Un partenaire de TF1 piraté, quelles conséquences juridiques ?

AïeTF1
Internet 5 min
Un partenaire de TF1 piraté, quelles conséquences juridiques ?
Crédits : tadamichi/iStock/ThinkStock

L’un des services accessibles sur le portail MyTF1 a fait l’objet d’une attaque informatique. L’information révélée par Zataz vendredi a été confirmée hier par la première chaîne qui relativise l’incident, mis sur les épaules d’un de ses partenaires.

Vendredi, Zataz.com indiquait que le groupe Linker Squad avait piraté l’espace « Magazines » du site MyTF1. « Les pirates parlent de 1,9 million de clients dorénavant dans leurs mains » relate notre confrère Damien Bancal. Dans leurs filets, ces pirates ont absorbé des adresses mails, des mots de passe. Ils prétendent également avoir obtenu des données bancaires (RIB).

De fait, le service victime de cette fuite n’est pas directement celui de TF1 mais celui géré par ViaPresse, son partenaire commercial qui propose des prestations d’abonnement à plusieurs magazines. Ce week-end, TF1 a confirmé dans un communiqué cette faille tout en rassurant « ses » internautes : d’une part, la brèche est colmatée, d’autre part, « aucune donnée des internautes inscrits à TF1.fr et gérées par TF1 n'ont été exposées, ni piratées » puisque « seuls sont affectés les abonnés du prestataire de ce service. Concrètement, si vous êtes inscrits à une newsletter, un jeu ou tout autre service nécessitant de laisser certaines informations, aucune de vos données n'est concernée dans ce piratage. »

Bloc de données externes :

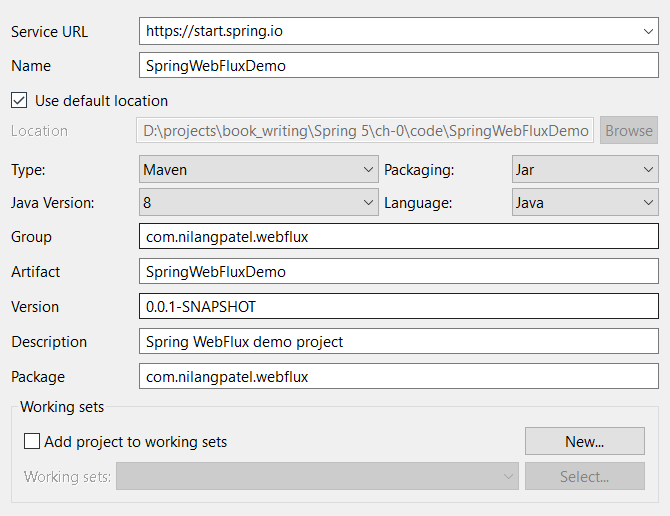Open the Type dropdown showing Maven
Screen dimensions: 670x516
pos(258,170)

La chaîne ne dit rien de la volumétrie (1,9 million de clients impactés ?), elle se contente de citer ViaPresse qui confirme la fuite de donnée (identité du client, adresse, email et mot de passe). Rien n'est précisé concernant le chiffrement des données, mais selon nos confrères, les mots de passe seraient en clair. Dans tous les cas, il est recommandé de le changer, y compris sur d'autres services où vous auriez pu le réutiliser.

De son côté, Viapresse assure par ailleurs qu’aucune donnée bancaire client n’a été malmenée puisque la société « ne stocke pas et n'a pas accès aux données des cartes bancaires ; les transactions étant effectuées depuis les plateformes sécurisées mises à disposition par les banques ». De fait, les RIB trouvés « appartiennent à des prestataires de Viapresse et non à des clients du kiosque presse TF1 » indique-t-elle dans les colonnes du Figaro.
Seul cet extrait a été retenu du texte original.